Anthropic announced Claude Skills and my first reaction was: “So what?” We already have AGENTS.md
, slash commands, nested instructions, or even MCPs. What’s new here?
But if Simon W thinks this is a big deal, then pelicans be damned; I must be missing something. So I dissected every word of Anthropic’s eng. blog post to find what I missed.
I don’t think the innovation is what Skills does or achieves, but rather how it does it that’s super interesting. This continues their push on context engineering as the next frontier.
Skills and how it works
Skills are simple markdown files with YAML frontmatter. But what makes them different is the idea of progressive disclosure:
So here’s how it works:
- Scan at startup: Claude scans available Skills and reads only their YAML descriptions (name, summary, when to use)
- Build lightweight index: This creates a catalog of capabilities (with minimal token cost); so think dozens of tokens per skill
- Load on demand: The full content of a Skill only gets injected into context when Claude’s reasoning determines it’s relevant to the current task
This dynamic context loading mechanism is very token efficient; that’s the interesting development here. In this token-starved AI economy, that’s 🤑. Other solutions aren’t as good in this specific way.
Why the alternatives aren’t as good
AGENTS.md (monolithic)
- ✓ Auto-discovered and loaded
- ✗ Static: all context loaded upfront (bloats context window at scale)

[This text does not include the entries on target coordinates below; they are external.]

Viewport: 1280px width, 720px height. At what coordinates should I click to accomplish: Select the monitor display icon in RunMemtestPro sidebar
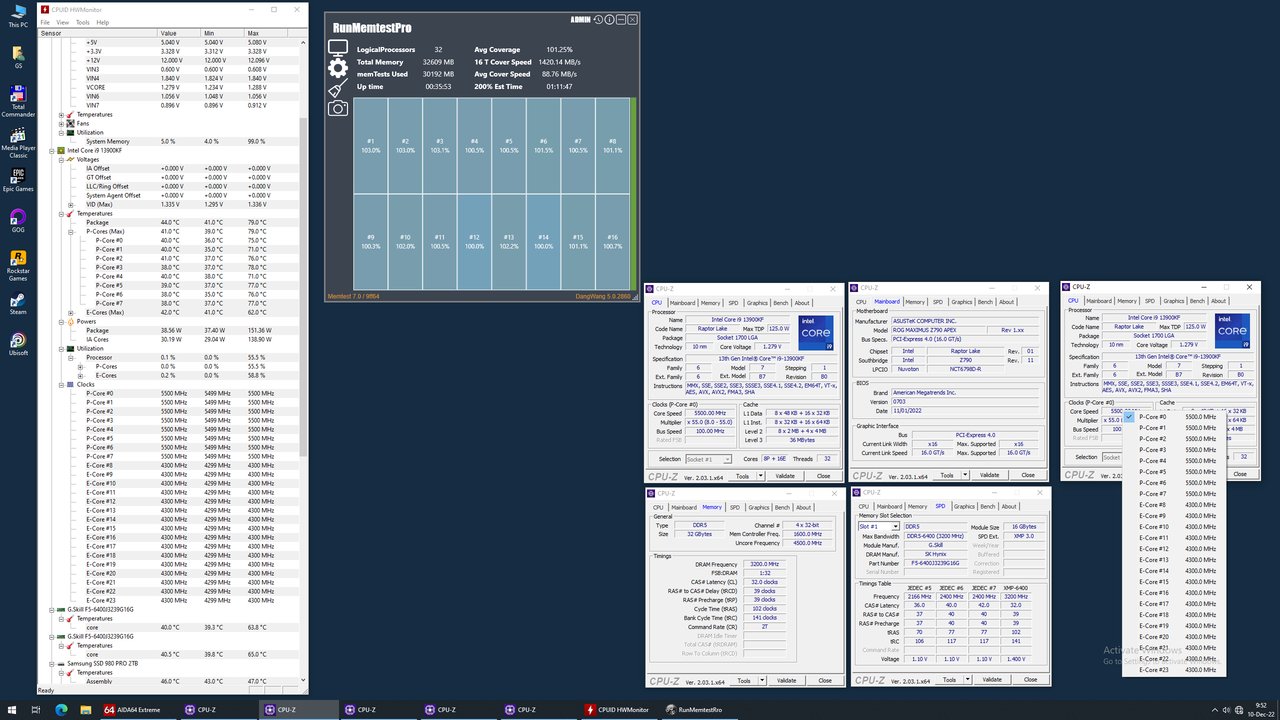[338, 48]
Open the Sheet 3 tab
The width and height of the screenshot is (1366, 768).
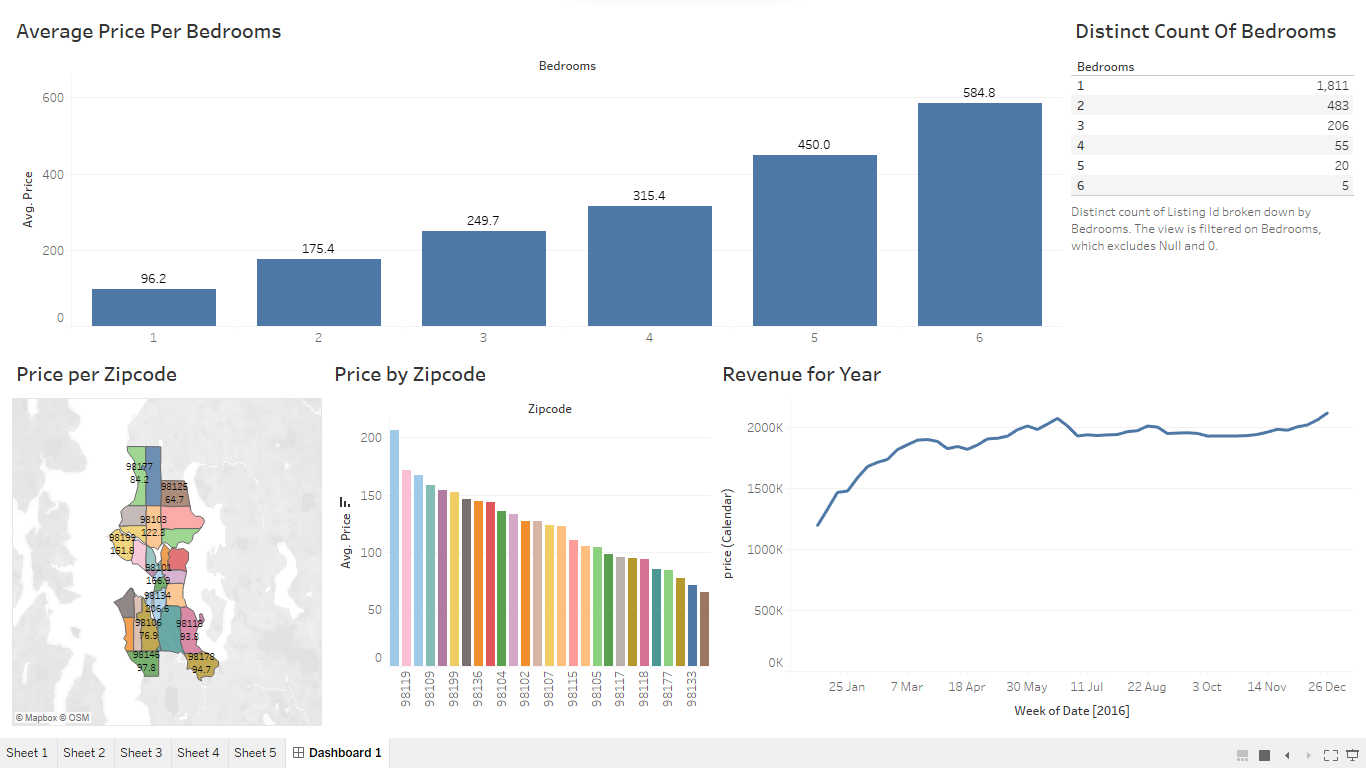[141, 753]
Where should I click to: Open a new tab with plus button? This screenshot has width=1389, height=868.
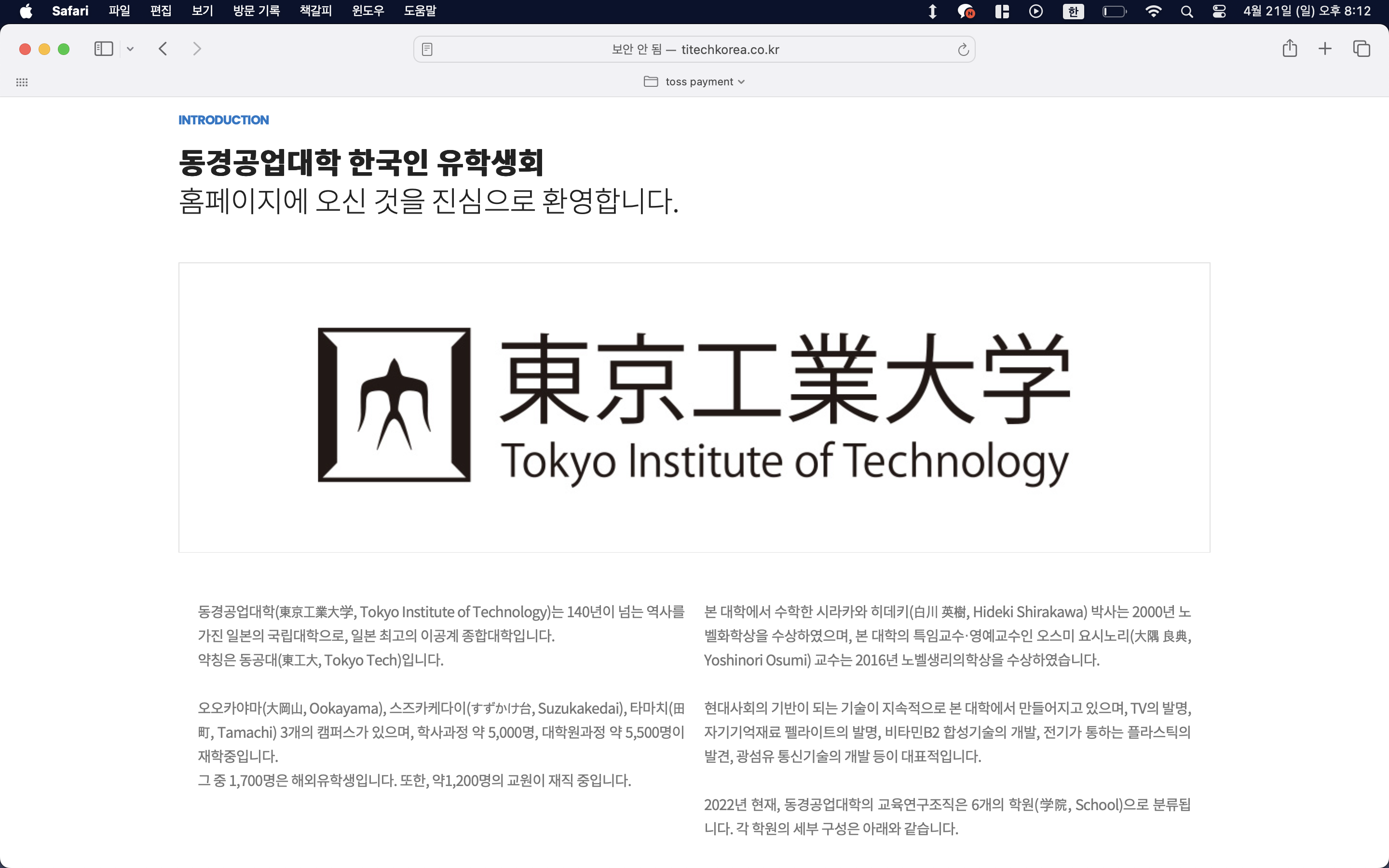tap(1325, 49)
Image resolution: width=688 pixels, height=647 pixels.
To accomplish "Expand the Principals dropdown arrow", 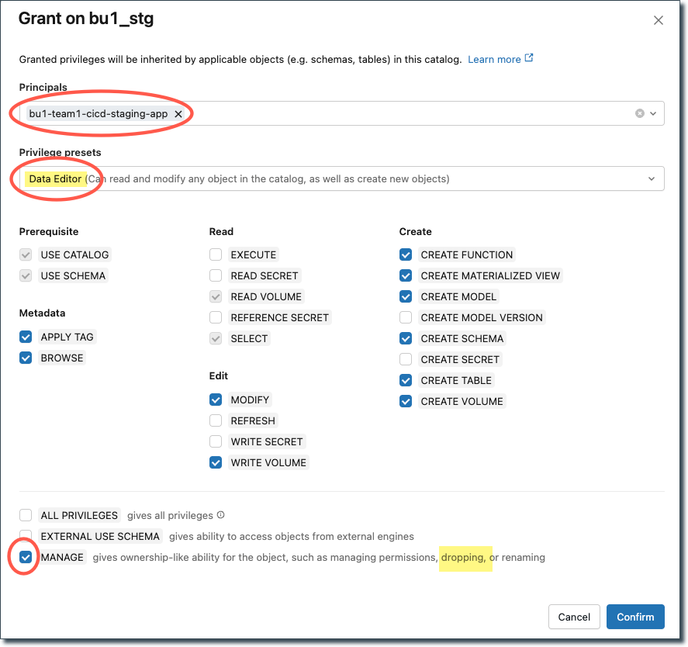I will tap(654, 114).
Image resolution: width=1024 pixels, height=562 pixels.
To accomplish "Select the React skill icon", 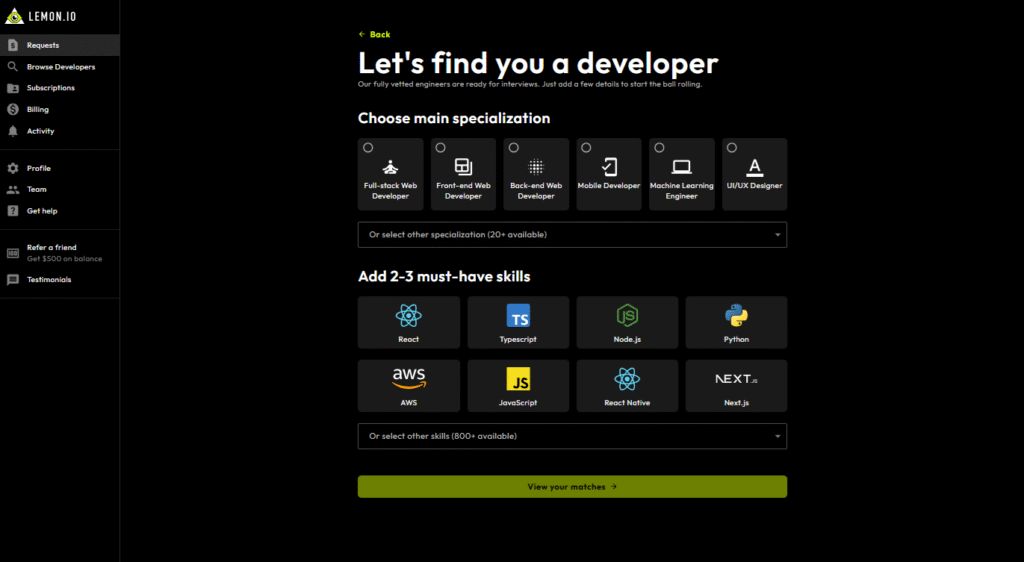I will [408, 317].
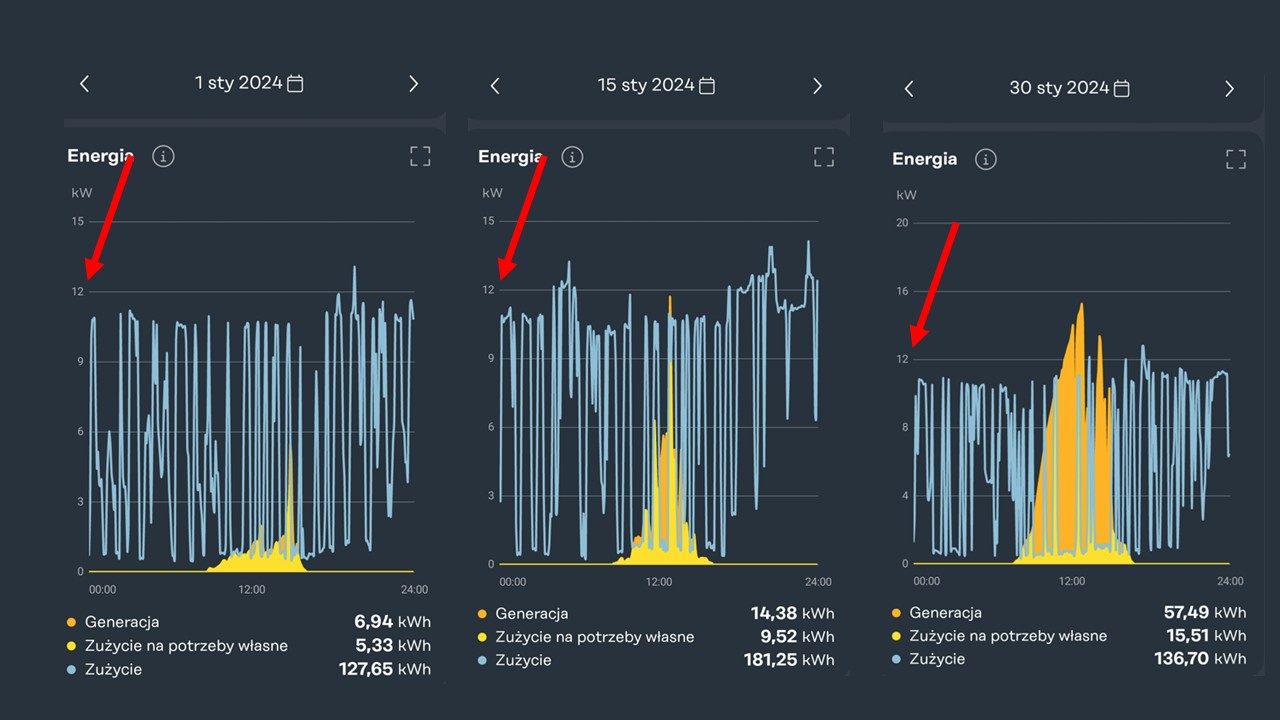Open calendar picker for 30 sty 2024
The image size is (1280, 720).
tap(1122, 89)
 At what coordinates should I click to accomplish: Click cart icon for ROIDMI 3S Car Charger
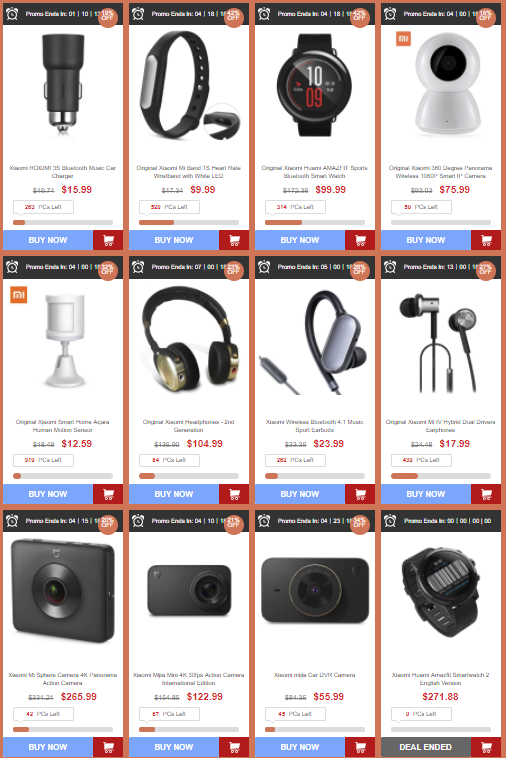108,240
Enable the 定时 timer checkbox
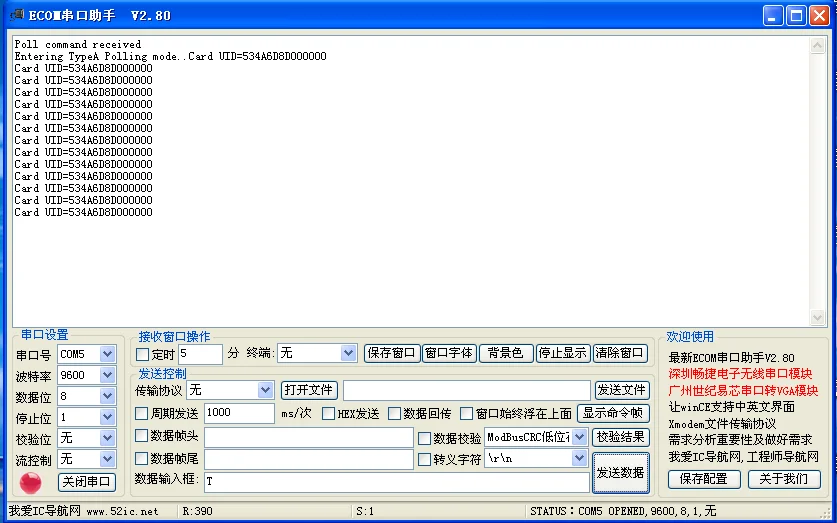The width and height of the screenshot is (837, 523). click(x=142, y=354)
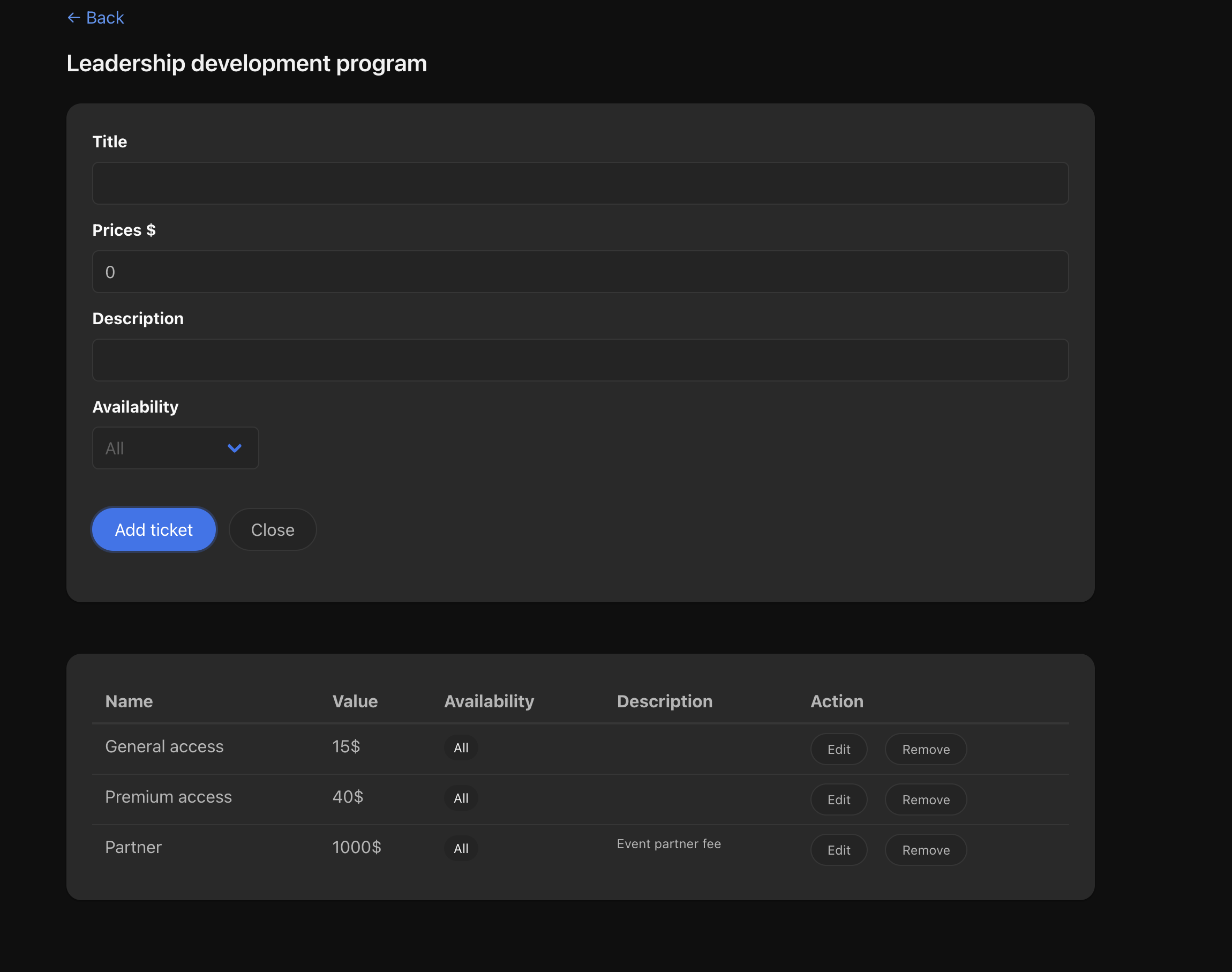The image size is (1232, 972).
Task: Edit the Premium access ticket
Action: (x=838, y=799)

Why not throw everything into AGENTS.md
? You could add all the info directly and agents would load it at
session start. The problem: loading everything fills up your context window fast, and your model starts
outputting garbage unless you adopt other strategies. Not scalable.
Nested AGENTS.md
- ✓ Scoped to directories
- ✗ Not portable across folders; overrides behavior, not composition
Place an AGENTS.md in each subfolder and agents read the nearest file in the tree. This splits context across folders and solves token bloat. But it’s not portable across directories and creates an override behavior instead of true composition.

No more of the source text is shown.